Link. Another link. A third link. The Mercer family must be having second thoughts about whether DeSantis can fog a mirror.
UPDATE: Morning Consult. Kaplan Strategies.
There may be something at play - as Trump was in 2016, Vivek is the one not a tired career politician. Worth watching.
FURTHER: Slick as Trump arising from nowhere in 2016. Brighter. Watch out.
FURTHER: Fast talker. Call him Kingfish.
FURTHER: Big question, work on an answer -WHO ARE RAMASWAMY'S PEOPLE, BEHIND HIM, BEHIND THE TOO, TOO, OVER SLICK WEBSITE
https://www.vivek2024.com/ |
THE TOO, TOO SLICK PRESENTATION.
WORK ON THAT. MORE POSTED LATER. MAYBE.
UPDATE: He's a bullshitter. He is for family and apple pie. He out talks Tucker. Tucker letting it happen.
Go figure.
FURTHER: SeattleTimes carries a WaPo item about Social Security and Medicare policy suggestions of DeSantis, Pence and Haley; saying also Trump stands differently:
From the earliest days of his 2016 run, Trump has vowed not to touch either Social Security or Medicare – a break from GOP orthodoxy that has shifted the party’s views – and has more recently hammered DeSantis for wanting to cut the program.

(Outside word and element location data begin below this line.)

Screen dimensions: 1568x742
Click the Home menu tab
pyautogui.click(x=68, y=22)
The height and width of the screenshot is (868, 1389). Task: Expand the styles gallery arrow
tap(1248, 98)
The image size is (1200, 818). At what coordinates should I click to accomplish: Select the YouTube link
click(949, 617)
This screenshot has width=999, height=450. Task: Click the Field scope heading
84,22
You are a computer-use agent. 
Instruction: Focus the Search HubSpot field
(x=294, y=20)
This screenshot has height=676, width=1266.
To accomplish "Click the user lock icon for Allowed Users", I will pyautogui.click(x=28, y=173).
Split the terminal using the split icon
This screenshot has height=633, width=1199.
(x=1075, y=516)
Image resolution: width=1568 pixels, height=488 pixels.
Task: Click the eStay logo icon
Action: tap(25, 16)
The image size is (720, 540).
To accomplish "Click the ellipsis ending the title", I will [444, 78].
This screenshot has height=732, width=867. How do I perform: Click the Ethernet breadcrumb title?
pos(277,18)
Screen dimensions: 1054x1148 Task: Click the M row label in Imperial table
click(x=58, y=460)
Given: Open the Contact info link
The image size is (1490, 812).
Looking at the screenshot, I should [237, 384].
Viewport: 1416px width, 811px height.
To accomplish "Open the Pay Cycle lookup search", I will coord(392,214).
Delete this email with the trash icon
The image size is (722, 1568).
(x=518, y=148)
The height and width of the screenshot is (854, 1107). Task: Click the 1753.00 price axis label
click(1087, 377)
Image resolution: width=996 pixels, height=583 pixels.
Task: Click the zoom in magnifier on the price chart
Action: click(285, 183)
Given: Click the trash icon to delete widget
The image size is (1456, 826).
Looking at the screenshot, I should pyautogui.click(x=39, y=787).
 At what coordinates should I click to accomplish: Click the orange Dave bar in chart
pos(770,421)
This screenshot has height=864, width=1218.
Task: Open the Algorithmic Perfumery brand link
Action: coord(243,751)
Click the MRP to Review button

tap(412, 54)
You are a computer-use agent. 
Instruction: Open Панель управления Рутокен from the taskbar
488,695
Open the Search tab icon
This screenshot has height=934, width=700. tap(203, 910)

“When people say that we’re going to somehow cut seniors, that is totally not true,” DeSantis said on Fox News. “Talking about making changes for people in their 30s and their 40s so the program’s viable – that’s a much different thing, and something I think there’s going to need to be discussion on.”
On Monday, Pence told Fox Business: “I’m glad to see another candidate in this primary has been willing to step up and talk about that.”
The positions the three Trump rivals are taking suggest that even the fiscally conservative candidates in the GOP presidential primary are reluctant to endorse cutting Social Security for seniors, highlighting just how much the party has shifted on the issue.
Trump stands reluctant to suggest any tampering with either program. Without apparently being pressed to define how long term funding will be managed, were he elected.
Of interest, Vivek Ramaswamy appears to have largely escaped having to articulate any policy views of retrenching the two programs. As if given a free pass by MSM operatives. Regarding Ramaswamy, Wapo simply states:
“Shutting down” the administrative state? Easy, he says, because much of it was created by rescindable executive orders. Returning the Federal Reserve to the single mandate of preserving the dollar as store of value? Statute be damned, the person he chooses to replace Chair Jerome H. Powell will acknowledge no other mandate.
Making Social Security and Medicare sustainable? Painless: Neither benefit cuts nor revenue increases needed because sustained 5 percent economic growth is attainable partly by “abandoning the climate cult, drilling more, fracking more, burning coal unapologetically.” Abolishing the Education Department? A piece of cake, and without congressional involvement: Civil service rules protect individuals, so mass layoffs are possible by executive fiat. And impoundment — the presidential power to not spend appropriated money — should be revived.
Readers are encouraged to attempt to find if VR has stated any expansion of how he knows a five percent growth of the economy will happen if he's elected on such a smoke and mirrors magic fast spoken trust-me agenda.